Ostatnie tygodnie były trudne. Męczące. Ciężkie. Stresujące. Z jednej strony dostarczały powodów do radości i dumy, z drugiej strony czasem, gdy śpisz 4 godziny albo dwie i o 5.30 rano meldujesz się na Centralnym, masz gdzieś powody do radości i dumy i wolałbyś właśnie przekręcać się na bok w ciepłym łóżku, zjeść z dziećmi śniadanie, zamiast łapać kanapkę gdzieś na dworcu. Nie wiem, czy kiedyś miałam tak zapracowany czas jak ostatnio. Wiem, że nigdy nie miałam tak zapracowanego czasu jak ostatnio, a zarazem dwójki dzieci na głowie. Logistyki, kombinacji, katarów, kaszlu, gorączki, wizyt u pediatry, nebulizacji, wizyt na dyżurze, syropów, soli fizjologicznej, czyszczenia nosa. Babcie na emeryturze jak nic ratowały sytuację – inaczej obowiązkowo szukałabym niani na ostatnie dwa miesiące. Biegałam z zegarkiem w ręku, na czas, oby szybciej, oby już, kawa, lecimy. Nie miałam czasu na tyle rzeczy, które lubię przed świętami. Nie miałam czasu, by ten czas odpowiednio wykorzystać, odpowiednio celebrować.

 

Jeden dzień będę wspominać. Piątek tuż przed świętami. Piątek, który miałam spędzić na ogarnięciu zaległości, przygotowaniu kilku rzeczy zawodowo, uporządkowaniu spraw. Zostawiłam dzieci z moją Mamą. I wiecie co? Ledwo otworzyłam komputer. Bo nie dość, że zakupy świąteczne wygrały, to wygrał cudowny czas z moimi przyjaciółkami. Jedna mieszka w Madrycie, druga w Paryżu, więc nie mam ich na co dzień. Nadal widziałam je za krótko, nadal trzeba było kończyć szybciej niż bym chciała, nadal za mało czasu, by obgadać wszystko i nadal tęsknię za czasem, gdy masz dla kogoś cały dzień, nic Cię ogranicza, nie patrzysz na zegarek… Ale te kilka godzin to zawsze coś!

 

Dlatego na święta życzę / życzymy Wam i sobie tej JEDNEJ RZECZY, której mi stale ostatnio brakuje: CZASU.

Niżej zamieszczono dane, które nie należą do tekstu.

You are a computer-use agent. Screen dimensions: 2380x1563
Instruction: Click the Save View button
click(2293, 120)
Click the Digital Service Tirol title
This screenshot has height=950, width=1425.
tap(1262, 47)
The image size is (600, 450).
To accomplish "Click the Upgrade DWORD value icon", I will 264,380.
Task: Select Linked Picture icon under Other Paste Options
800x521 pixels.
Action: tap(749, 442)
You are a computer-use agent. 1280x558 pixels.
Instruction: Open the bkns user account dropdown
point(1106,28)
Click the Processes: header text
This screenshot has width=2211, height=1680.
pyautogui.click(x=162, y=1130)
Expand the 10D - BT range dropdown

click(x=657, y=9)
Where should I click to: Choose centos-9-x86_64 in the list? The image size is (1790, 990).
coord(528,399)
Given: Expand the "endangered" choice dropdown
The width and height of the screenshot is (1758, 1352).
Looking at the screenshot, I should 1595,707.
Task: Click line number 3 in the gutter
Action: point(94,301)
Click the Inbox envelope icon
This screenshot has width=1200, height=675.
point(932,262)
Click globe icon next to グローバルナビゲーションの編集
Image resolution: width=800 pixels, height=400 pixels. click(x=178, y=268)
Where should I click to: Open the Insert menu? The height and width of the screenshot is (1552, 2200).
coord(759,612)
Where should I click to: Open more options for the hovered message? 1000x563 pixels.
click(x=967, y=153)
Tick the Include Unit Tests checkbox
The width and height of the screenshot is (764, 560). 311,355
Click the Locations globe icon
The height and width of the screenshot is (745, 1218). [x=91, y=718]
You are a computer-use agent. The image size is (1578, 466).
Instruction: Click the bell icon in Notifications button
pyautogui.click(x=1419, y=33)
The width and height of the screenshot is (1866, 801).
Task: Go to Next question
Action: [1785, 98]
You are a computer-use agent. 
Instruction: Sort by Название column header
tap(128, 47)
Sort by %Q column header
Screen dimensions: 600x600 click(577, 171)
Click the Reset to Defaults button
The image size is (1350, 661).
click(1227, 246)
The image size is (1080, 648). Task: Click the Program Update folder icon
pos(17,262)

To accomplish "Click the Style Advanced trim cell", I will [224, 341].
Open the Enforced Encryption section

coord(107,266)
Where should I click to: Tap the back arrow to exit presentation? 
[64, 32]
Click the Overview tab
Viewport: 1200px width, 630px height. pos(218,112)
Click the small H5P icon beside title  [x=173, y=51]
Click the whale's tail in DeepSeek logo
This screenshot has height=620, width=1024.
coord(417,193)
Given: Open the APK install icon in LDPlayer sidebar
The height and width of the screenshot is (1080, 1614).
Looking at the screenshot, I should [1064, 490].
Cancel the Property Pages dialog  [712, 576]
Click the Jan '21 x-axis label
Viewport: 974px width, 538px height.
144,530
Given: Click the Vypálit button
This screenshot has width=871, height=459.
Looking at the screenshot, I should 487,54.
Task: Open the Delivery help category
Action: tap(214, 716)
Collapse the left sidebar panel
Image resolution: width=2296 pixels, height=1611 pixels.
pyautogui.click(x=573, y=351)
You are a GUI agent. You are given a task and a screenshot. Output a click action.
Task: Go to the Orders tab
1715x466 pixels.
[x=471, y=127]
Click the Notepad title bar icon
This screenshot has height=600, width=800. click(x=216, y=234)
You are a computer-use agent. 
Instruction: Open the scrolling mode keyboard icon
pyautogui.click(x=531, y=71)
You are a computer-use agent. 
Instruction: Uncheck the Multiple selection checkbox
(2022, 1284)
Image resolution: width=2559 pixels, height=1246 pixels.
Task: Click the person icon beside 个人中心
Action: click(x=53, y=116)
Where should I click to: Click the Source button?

Czasu dla siebie – by wypić ulubioną kawę, przeglądając pachnącą świeżością gazetę, a nie odpisując na maile. Rozmawiając z przyjaciółką, a nie załatwiając milion spraw przez telefon. Siedząc w miękkim fotelu, a nie biegnąc między samochodem, przedszkolem, żłobkiem i pracą.

Czasu dla siebie – by wieczorem poczytać książkę, a nie nadrabiać zaległości na komputerze lub w domu, by zadbać o siebie, wyspać się i jeść pysznie, ale bardziej wartościowo, by nie być nieustannie w biegu

Czasu z dziećmi i dla dzieci – czasu, w którym nie będziemy mówić: “zaraz”, “poczekaj”, “nie mam czasu”, czasu bez telefonów i bez nerwów, czasu, w których nie irytuje nas, że po raz 578 robimy to samo, a mleko znów wylało się na podłogę. Czasu na spokojne poranki i wieczory, podczas których nie padasz na twarz. Czasu na bajkę wieczorem bez patrzenia na zegarek.

Czasu dla Was – we dwoje, tak jak lubicie. Bez pośpiechu, bez ograniczeń, bez dzieci. Tak jak kiedyś. Czasu, w którym wieczorem oglądasz film i nie zasypiasz na kanapie. Czasu na wylegiwanie się we dwoje w łóżku. Czasu na wspólny obiad albo lunch na mieście. Czasu na spacer – może  być z dziećmi. Czasu na rozmowę, która nie jest tylko układaniem planu na następne dni. Czasu na randkę – nie w domu, nie na kanapie, nie jak dzieci śpią. Na taka prawdziwą RANDKĘ.

Czasu, który pozwala widzieć więcej i cieszyć się bardziej. Czasu, dzięki któremu dostrzegasz spadające liście, zapach powietrza w zimowy poranek, dzięki któremu kawa smakuje lepiej, a Ty naprawdę doceniasz to, co masz. Masz czas, by doceniać i by się tym cieszyć.

 

Tego Wam życzę na święta! I bardzo mocno życzę tego sobie! Wesołych Kochani!